Stuart Creek Station is a pastoral lease that once operated as a sheep station. It now operates as a cattle station in outback South Australia.

==Description==
It is located approximately 40 km north of Roxby Downs and 140 km north west of Lyndhurst. The property is bounded to the north by Lake Eyre South, to the east by Billa Kalina Station, the south by Mulagaria and Andamooka Stations and to the east by Finniss Springs Aboriginal lands. The ephemeral watercourse, Stuart Creek, runs through the property.

The property is a mixture of land types including sandhills, breakaways, mound springs and gibber plains.

Currently the lease is held by BHP and occupies an area of 6500 km2.

==History==
The first European to pass through the area was John McDouall Stuart in 1858 who named the Creek Chambers Creek. He was awarded a claim in the area and the creek was later renamed Stuart Creek.
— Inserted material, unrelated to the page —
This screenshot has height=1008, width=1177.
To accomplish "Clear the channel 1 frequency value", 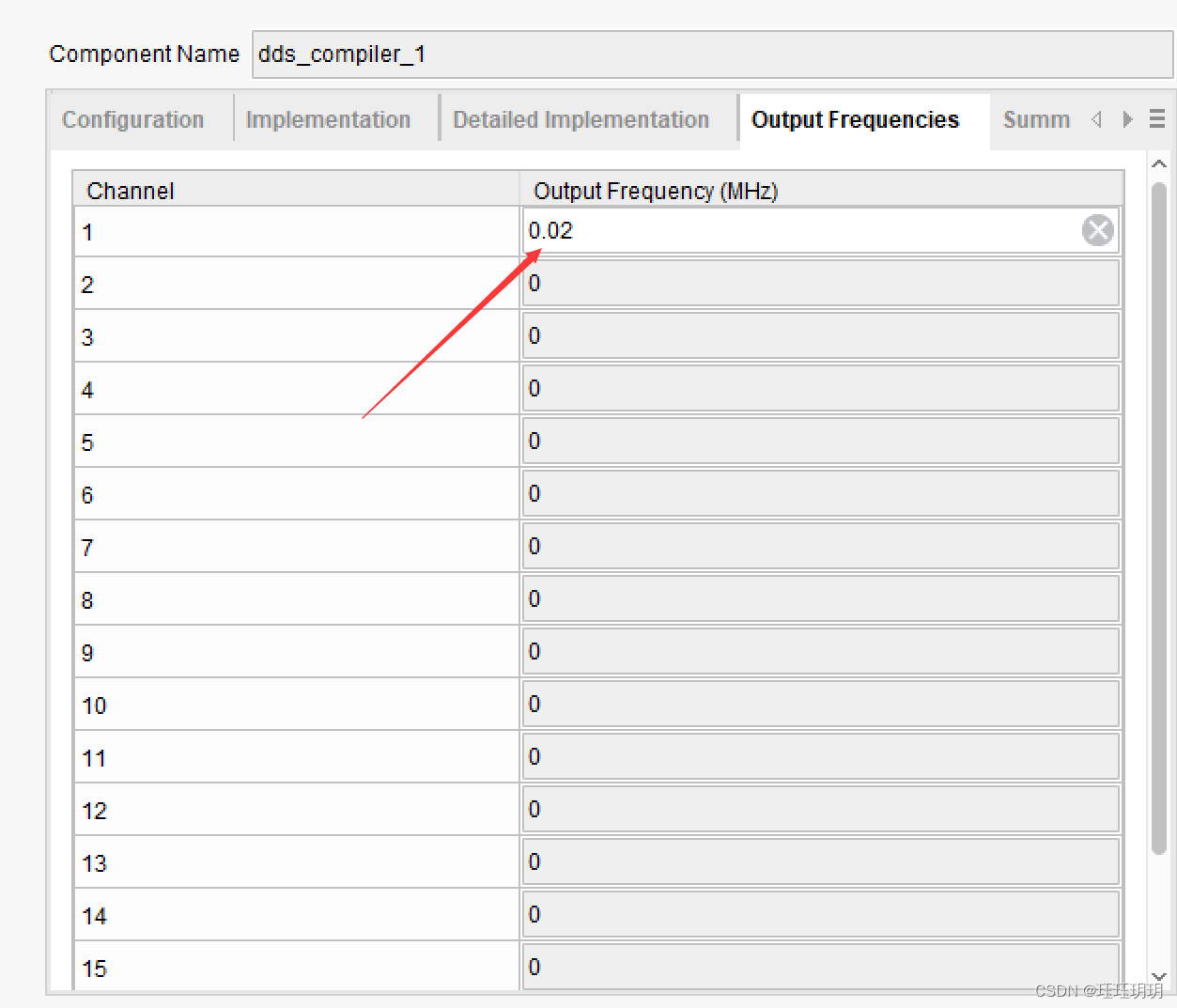I will tap(1097, 230).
By 1862 Stuart was in ill-health and sold his claim to Alfred Barker and John Chambers. Barker stocked the property, but suffered significant stock losses during the drought of the late 1860s and early 1870s. The drought that struck from 1864 to 1865 was broken by floods in 1866. John Howard Angus acquired the property in 1870.

W. Rose drove 1,260 cattle from Newcastle Waters Station to Stuart Creek, a distance of 1000 mi, over a 12-week period in 1910. The feat was considered a droving record of the time. In 1911 the property was owned by the Willowie Pastoral Company and managed by Mr Paxton. At this time it occupied an area of approximately 5000 sqmi and was experiencing a good season. About 23 bores had been sunk on the station. The company put the property up for auction of 1916, when it occupied an area of 5934 km2, but it was passed in and remained unsold.

By 1918 it was acquired by the Kidman family, who retained possession for the next 80 years. The property was an outstation of Anna Creek Station until it was partitioned in 1998. A 1000 km2 northern portion was absorbed into the Anna Creek lease, with the remaining larger lease acquired by Western Mining Corporation.